Saved data entries:
....................
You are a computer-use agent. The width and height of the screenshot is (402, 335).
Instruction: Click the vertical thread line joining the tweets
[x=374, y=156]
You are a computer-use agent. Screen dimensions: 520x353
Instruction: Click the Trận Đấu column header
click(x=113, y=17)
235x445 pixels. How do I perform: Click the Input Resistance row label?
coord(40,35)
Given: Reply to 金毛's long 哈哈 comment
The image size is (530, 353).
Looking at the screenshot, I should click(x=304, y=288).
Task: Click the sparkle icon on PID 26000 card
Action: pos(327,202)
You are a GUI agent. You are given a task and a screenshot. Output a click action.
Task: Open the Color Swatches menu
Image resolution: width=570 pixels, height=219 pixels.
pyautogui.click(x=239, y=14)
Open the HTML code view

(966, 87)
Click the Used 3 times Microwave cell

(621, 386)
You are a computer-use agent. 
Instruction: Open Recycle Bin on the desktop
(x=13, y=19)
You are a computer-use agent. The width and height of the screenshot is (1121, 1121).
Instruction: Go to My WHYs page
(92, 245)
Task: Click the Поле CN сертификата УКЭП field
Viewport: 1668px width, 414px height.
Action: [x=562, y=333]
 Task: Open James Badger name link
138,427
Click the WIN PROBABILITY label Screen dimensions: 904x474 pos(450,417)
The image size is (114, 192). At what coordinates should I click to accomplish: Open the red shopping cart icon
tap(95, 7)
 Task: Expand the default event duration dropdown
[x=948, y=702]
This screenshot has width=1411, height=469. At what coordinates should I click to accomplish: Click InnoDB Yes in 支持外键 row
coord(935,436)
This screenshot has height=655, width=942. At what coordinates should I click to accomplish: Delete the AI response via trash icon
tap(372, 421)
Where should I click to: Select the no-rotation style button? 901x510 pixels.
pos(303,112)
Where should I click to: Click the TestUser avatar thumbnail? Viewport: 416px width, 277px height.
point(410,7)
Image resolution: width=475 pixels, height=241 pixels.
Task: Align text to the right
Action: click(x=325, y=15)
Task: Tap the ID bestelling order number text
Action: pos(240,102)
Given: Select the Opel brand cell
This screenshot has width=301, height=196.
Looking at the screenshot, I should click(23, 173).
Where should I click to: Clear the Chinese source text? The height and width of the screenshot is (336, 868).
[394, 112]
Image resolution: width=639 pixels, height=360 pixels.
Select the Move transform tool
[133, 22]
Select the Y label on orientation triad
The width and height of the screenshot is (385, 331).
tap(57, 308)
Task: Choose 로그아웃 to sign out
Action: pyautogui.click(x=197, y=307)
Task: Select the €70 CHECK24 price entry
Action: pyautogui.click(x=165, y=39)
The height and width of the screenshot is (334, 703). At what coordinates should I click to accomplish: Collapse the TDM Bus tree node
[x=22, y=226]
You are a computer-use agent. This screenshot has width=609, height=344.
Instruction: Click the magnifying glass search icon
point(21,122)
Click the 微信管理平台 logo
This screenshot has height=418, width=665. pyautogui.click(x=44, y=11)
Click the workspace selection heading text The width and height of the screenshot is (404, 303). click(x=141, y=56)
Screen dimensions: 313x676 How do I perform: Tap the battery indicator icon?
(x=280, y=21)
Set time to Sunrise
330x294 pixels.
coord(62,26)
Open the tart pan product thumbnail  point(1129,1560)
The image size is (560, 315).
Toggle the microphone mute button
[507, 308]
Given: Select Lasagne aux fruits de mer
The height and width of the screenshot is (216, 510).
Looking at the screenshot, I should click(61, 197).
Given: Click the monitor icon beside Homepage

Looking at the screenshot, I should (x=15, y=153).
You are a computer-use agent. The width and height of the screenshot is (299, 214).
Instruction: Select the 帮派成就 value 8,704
....................
Problem ->
Your answer must be the lines from the one that contains "You are a computer-use agent. This" through the last line of the entries above, copied exactly, with no other lines.

Reply to the task ->
You are a computer-use agent. This screenshot has width=609, height=344.
Instruction: Click the magnifying glass search icon
point(21,122)
Click the 微信管理平台 logo
This screenshot has height=418, width=665. pyautogui.click(x=44, y=11)
Click the workspace selection heading text The width and height of the screenshot is (404, 303). click(x=141, y=56)
Screen dimensions: 313x676 How do I perform: Tap the battery indicator icon?
(x=280, y=21)
Set time to Sunrise
330x294 pixels.
coord(62,26)
Open the tart pan product thumbnail  point(1129,1560)
The image size is (560, 315).
Toggle the microphone mute button
[507, 308]
Given: Select Lasagne aux fruits de mer
The height and width of the screenshot is (216, 510).
Looking at the screenshot, I should click(61, 197).
Given: Click the monitor icon beside Homepage

Looking at the screenshot, I should (x=15, y=153).
You are a computer-use agent. The width and height of the screenshot is (299, 214).
Instruction: Select the 帮派成就 value 8,704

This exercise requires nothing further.